### Input records
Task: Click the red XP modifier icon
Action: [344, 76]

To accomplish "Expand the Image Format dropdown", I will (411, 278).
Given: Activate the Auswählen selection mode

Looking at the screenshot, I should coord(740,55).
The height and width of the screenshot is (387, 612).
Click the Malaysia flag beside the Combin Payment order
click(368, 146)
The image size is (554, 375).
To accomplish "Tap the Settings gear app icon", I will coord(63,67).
--
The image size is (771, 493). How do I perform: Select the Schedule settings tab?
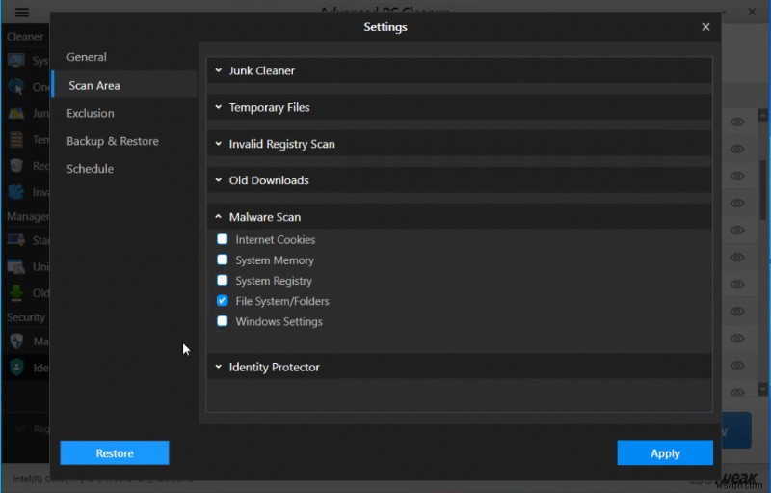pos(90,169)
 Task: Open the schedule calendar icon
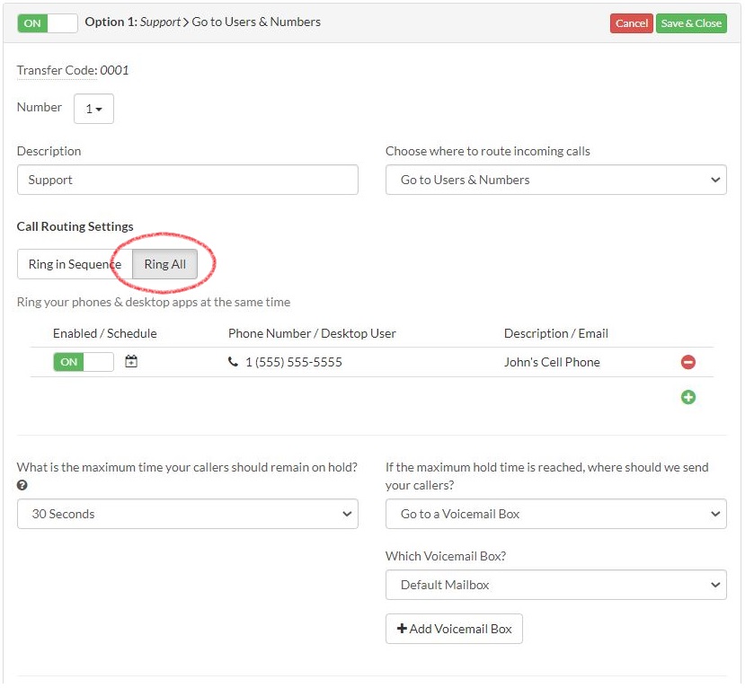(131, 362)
==
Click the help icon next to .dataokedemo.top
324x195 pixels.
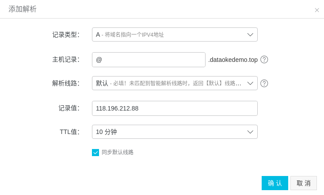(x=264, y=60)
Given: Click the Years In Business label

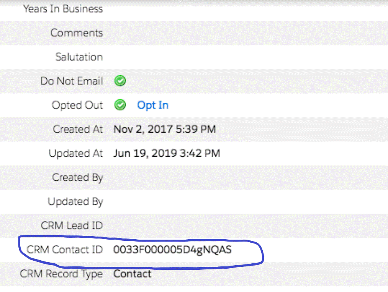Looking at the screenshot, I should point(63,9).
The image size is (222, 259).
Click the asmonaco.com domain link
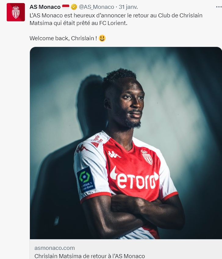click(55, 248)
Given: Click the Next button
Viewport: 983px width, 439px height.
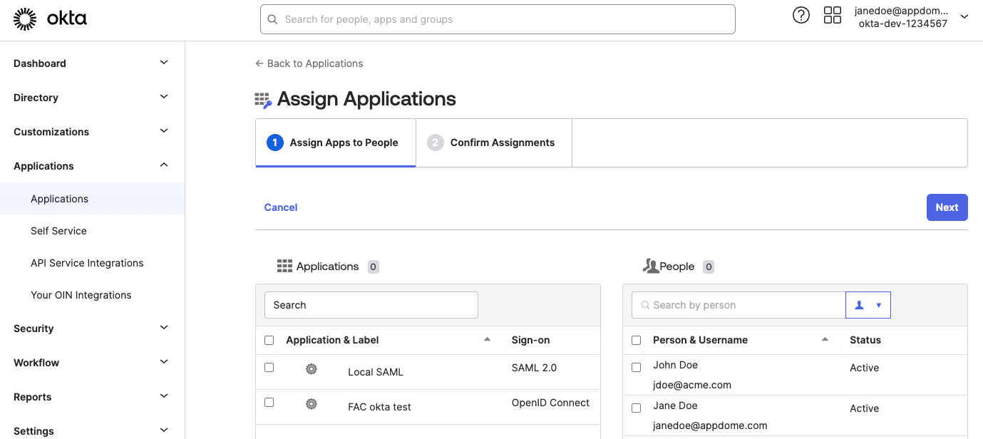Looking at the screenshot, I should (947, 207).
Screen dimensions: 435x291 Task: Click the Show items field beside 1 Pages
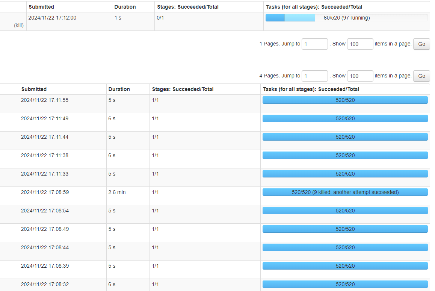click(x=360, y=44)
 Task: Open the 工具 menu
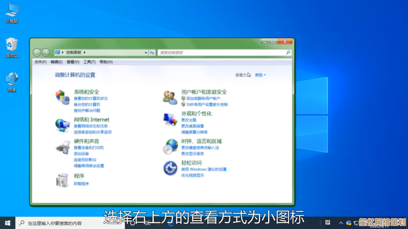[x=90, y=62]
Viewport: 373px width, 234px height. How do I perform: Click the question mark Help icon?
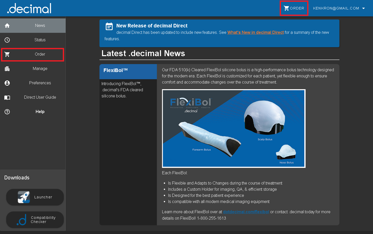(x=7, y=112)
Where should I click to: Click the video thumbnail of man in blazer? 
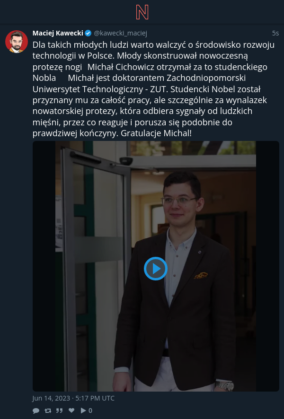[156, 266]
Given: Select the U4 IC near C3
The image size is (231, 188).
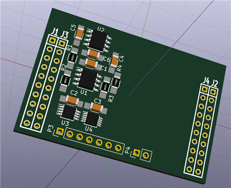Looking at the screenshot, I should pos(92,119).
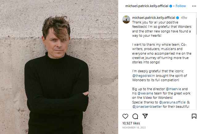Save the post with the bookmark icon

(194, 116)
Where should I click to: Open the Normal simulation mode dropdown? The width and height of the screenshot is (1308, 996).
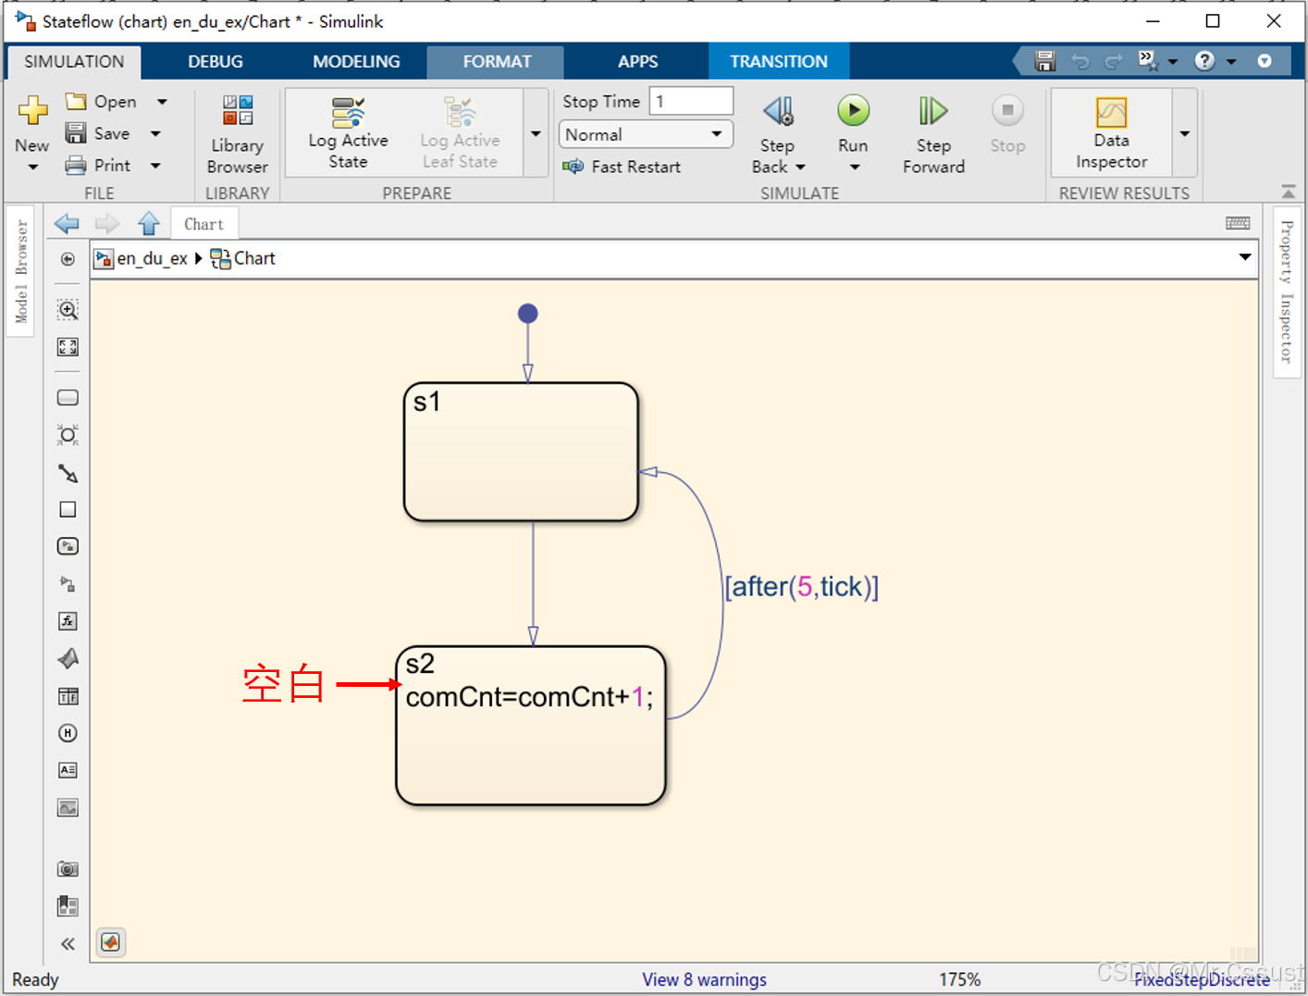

### Required action
Copy, from the data above, every line where the word "will" appears.

### Solution
To accomplish "Expand the Image Format dropdown", I will (411, 278).
To accomplish "Tap the Settings gear app icon", I will coord(63,67).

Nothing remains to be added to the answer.